Quick tldr, Baldr is the cool handsome kid and is invulnerable to everything because his mom Frigg got everything to promise never to hurt him. Of course, she missed mistletoe (which has a particular resonance with Celtic mysticism and gets imported into Christmas, so that figures). So Loki gets a party game going where all the gods throw shit at Baldr and it just bounces off of him. As everyone's mom used to say, it's all fun and games until someone gets hurt. In this case, Baldr's twin brother, Hodur (which was the inspiration for George RR Martin's Hodor), who was blind, was left out, so Loki says come on, join in and gives him a twig of misletoe and guides his arm. And of course, it pierces Baldr's heart and kills him and the gods lose it. Baldr goes down to Hell and his mom follows and pleads for his release. Hel, ruler of the underworld, says ok, if you can get everything in creation to weep for Baldr.
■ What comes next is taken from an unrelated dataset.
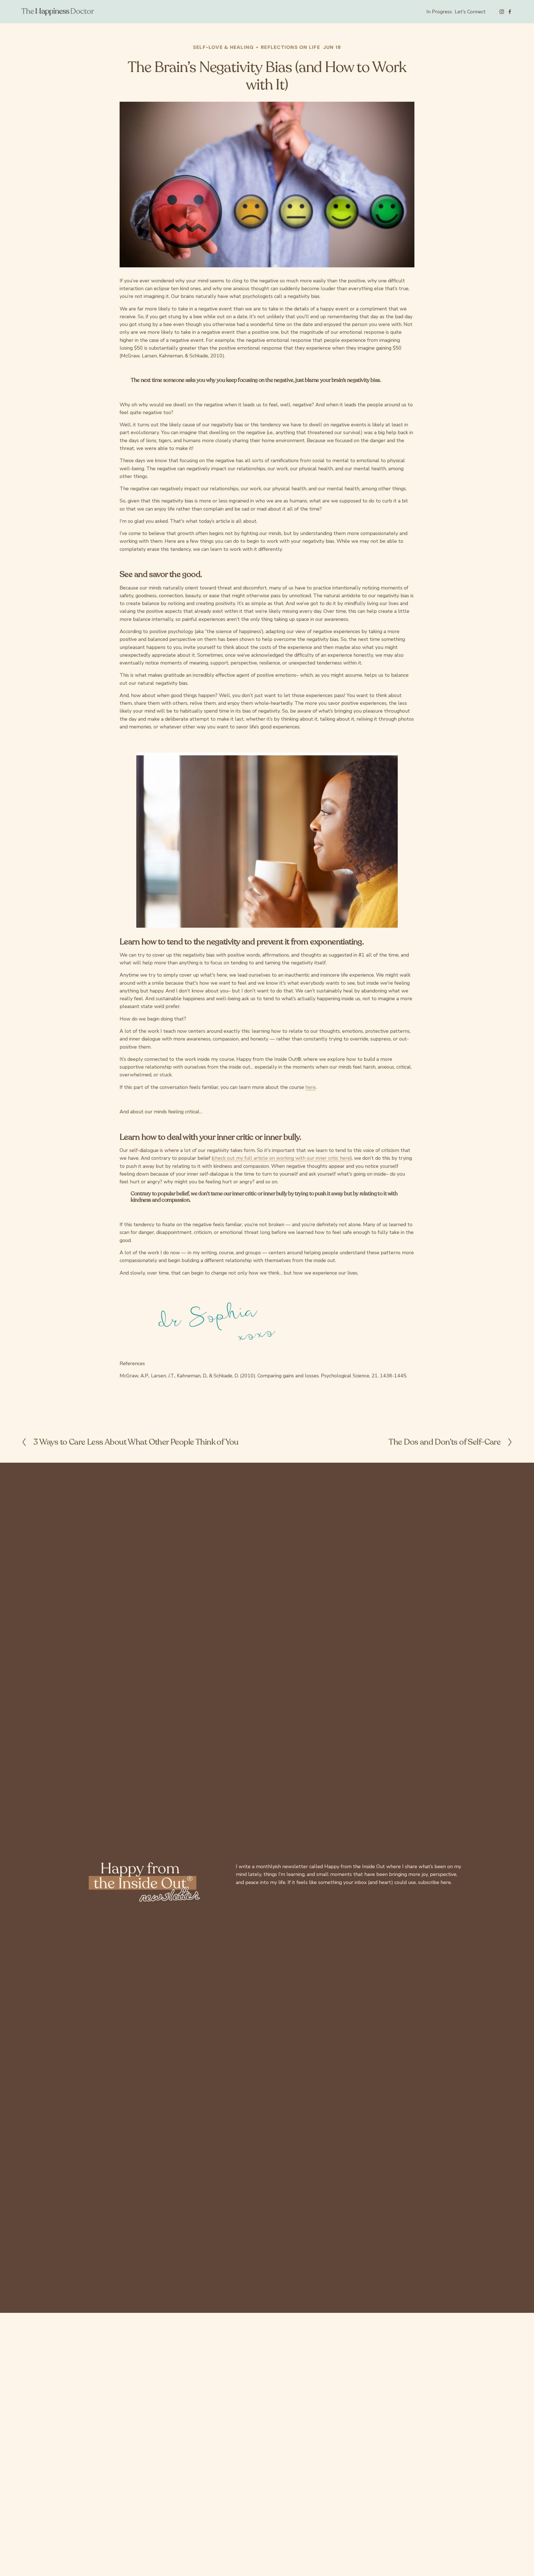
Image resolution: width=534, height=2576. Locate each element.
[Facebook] (510, 11)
Spoiler, one giantess (who may be Loki in disguise) refuses to, so Baldr stays put and when the gods discover it was Loki shapeshifting, they bind him to a rock with a poisonous snake.
So the story has overtones of Sisyphus (another trickster) and with the whole bringing back Baldr, you have the story of Orpheus and Eurydice. Though it does make Loki out to be a shit (he supposedly did it because he was jealous of Baldr)
When I was looking up Trickster gods, it noted that the trickster god role in Africa is often taken up by a spider, which had me wondering if the story of Arachne and Athena, which I thought was a creation of Ovid, might be related, but gemini says they aren't. Who you going to believe, an LLM or your pet theory?
Wj's observation that Monkey D Luffy is an homage to Dragonball is spot on. Eichiro Oda, who does One Piece (and is from where I live!) has often said how much he idolizes Toriyama and he actually redrew the entire volume 42, which was the last volume in the original series, as a tribute. If the Thai students are really manga heads, I'll bring this up and send them to the prefectural office to see this.
https://kumamoto-guide.jp/en/spots/detail/368
And the question about Abrahamic religions, sure, let's go there. I've never really delved into Old Testament as myth, something actively discouraged by my sunday school bible training, but my primary memory of Jacob is going up the ladder and talking to God, which seems to open up the possibility of trickster. A Joseph Smith jr. for biblical times.
But my thinking is that because people think that the Bible is somehow historical fact (or ignore it because they don't want to get in fights) has them fail to see how people and situations are archetypes and that we are placed in those situations in the process of living our lives. For Abrahamic religions, you have people who take their texts as actual historic truth. While the thread passes through a lot of anti-Muslim rhetoric, you've got a place like the Ark Encounter, as well as Israelis right wingers arguing for Greater Israel. All of these seem like taking mythological tales and attributing them a historical truth. Of course, Socrates ran up against the same thing on his way to a hemlock chaser, so it's not like mythic thinking is a guard.
Anyway, this was probably too long, but keep the observations coming!